Below is the sample code that we use in the notebook to read csv file from an S3 bucket. In the next step, we will show how to convert the same code for the code process.
from pyspark.sql import SparkSession
# Replace these with your AWS credentials and S3 bucket name
aws_access_key_id = "YOUR_AWS_ACCESS_KEY"
aws_secret_access_key = "YOUR_AWS_SECRET_KEY"
bucket = "your-bucket-name"
# Create Spark session with S3 support
spark = SparkSession.builder \
.appName("S3 Join Example") \
.config("spark.hadoop.fs.s3a.access.key", aws_access_key_id) \
.config("spark.hadoop.fs.s3a.secret.key", aws_secret_access_key) \
.config("spark.hadoop.fs.s3a.endpoint", "s3.amazonaws.com") \
.config("spark.hadoop.fs.s3a.impl", "org.apache.hadoop.fs.s3a.S3AFileSystem") \
.getOrCreate()
# Read CSVs from S3
browser_csv = spark.read.csv(f"s3a://{bucket}/syn-demo/Browser.csv", header=True)
country_csv = spark.read.csv(f"s3a://{bucket}/syn-demo/country.csv", header=True)
# Filter DataFrames
browser_csv = browser_csv.filter(browser_csv['browser'] == 'safari')
country_csv = country_csv.filter(country_csv['country'] == 'usa')
# Show filtered data
print("Filtered Browser Data:")
browser_csv.show(10, False)
print("Filtered Country Data:")
country_csv.show(10, False)
# Join the data on visitor_id
joined_df = browser_csv.join(country_csv, on='visitor_id', how='left')
# Show sample of the joined data
print("Joined Data:")
joined_df.show(10, False)
# Save the joined output back to S3 (coalesce to 1 file if needed)
output_path = f"s3a://{bucket}/syn-demo/test_joined_output"
joined_df.coalesce(1).write.mode("overwrite").option("header", "true").csv(output_path)
print("✅ Done! Joined data written to S3.")
Step-by-Step Guide To Convert Notebook Code to Code Process
Let’s explore how to convert this notebook code into a Syntasa code process by leveraging the Library section, built-in Syntasa functions, and parameter support.
Prerequisites
Before configuring the code processor, make sure you have the following components ready:
-
Connection
A connection is required to access the data source that your code will read from. Syntasa supports various input sources such as S3, GCS, BigQuery, and others. In this example, we will use an S3 connection with Basic credentials. To learn more about connections and to learn how to create a connection, please refer to the article Getting Started with Connections -
Event Store
An event store is required to store the output of your transformation logic. After processing, the resulting dataset will be written to this destination. To understand event stores in more detail, see the article Event Store Overview.
Step 1: Create an App
Create an app using the event store configured earlier. Once the app is ready, you can begin building a data pipeline that reads data, performs transformations, and writes the output to the event store. Refer to the article Creating a new App for more information.
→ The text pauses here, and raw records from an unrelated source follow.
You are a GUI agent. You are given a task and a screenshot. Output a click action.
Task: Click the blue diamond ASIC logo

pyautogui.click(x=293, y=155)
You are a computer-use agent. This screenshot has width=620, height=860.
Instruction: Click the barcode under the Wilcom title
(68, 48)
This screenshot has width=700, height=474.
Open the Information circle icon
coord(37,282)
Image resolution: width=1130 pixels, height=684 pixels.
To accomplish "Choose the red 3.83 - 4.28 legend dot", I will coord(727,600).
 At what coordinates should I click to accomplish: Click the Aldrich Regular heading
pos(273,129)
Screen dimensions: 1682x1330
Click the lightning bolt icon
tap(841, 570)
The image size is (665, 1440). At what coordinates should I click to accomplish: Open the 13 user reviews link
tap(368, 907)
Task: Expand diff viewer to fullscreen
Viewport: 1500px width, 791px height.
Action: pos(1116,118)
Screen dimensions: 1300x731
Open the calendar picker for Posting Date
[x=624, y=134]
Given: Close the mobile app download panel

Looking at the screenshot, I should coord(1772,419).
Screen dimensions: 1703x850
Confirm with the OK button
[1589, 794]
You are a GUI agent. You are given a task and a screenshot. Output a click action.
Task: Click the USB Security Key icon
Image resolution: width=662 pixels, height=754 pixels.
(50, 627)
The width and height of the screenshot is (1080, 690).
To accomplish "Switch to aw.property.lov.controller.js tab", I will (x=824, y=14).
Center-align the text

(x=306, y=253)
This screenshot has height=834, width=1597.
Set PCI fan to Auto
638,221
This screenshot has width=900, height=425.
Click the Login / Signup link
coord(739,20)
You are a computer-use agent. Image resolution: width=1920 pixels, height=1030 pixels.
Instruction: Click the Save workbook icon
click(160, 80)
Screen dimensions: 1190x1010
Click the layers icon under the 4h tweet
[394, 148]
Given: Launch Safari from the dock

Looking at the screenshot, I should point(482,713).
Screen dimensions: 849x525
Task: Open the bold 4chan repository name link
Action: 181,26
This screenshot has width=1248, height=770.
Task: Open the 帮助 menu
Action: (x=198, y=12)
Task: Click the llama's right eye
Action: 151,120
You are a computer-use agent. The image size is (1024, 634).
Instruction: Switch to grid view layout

Step 2: Configure the Connection
The S3 connection created earlier must be added to the workflow to enable data access. Follow the steps below to configure the connection:
- Open the app.
- Navigate to the Development Workflow.
- Unlock the workflow.
- Drag and drop the S3 Connection from the list onto the workflow canvas.
- Click the connection block and select the connection name (S3 connection that was created).
- Click the tick icon to confirm the configuration.
- Click Save and Lock to save the workflow.
Step 3: Add and Configure a Code Processor
After adding the connection to the workflow, you can drag and drop a code processor to write your transformation logic. In this example, we will use a Spark Processor. Follow these steps to add and configure it:
- Unlock the Development Workflow.
- Drag and drop the Spark Processor onto the development workflow canvas.
- Connect the S3 Connection to the Spark Processor. (Note: You cannot add code until the processor is connected to a data source.)
- Click the Spark Processor to open the code editor and enter your transformation code that was used in the notebook for testing.
-
Update the code by incorporating Syntasa utilities, as described in the next steps.
- Click the tick icon to confirm the processor configuration.
- Click Save and Lock to save the workflow.
Note: Every Spark processor includes an output node, which represents a dataset (such as an event store) where the processed results will be saved.
Step 4: Mapping notebook structure to code process format
Syntasa offers a variety of built-in features that streamline the transition from a Jupyter notebook to a code processor. These utilities enhance maintainability, support dynamic configuration, and reduce boilerplate. Below are key features that help map notebook-based code into a production-ready format within a Syntasa code processor:
-
Using Built-in Parameters
- In Syntasa code processors, parameters allow you to dynamically reference configured connections, datasets, and runtime values, removing the need for hardcoded values in your code. This makes your pipelines reusable, secure, and easier to maintain.
- For example, instead of hardcoding a bucket name or using a table name, you can use a parameter like @InputConnection1 in your code, which automatically references the selected connection configured in the app.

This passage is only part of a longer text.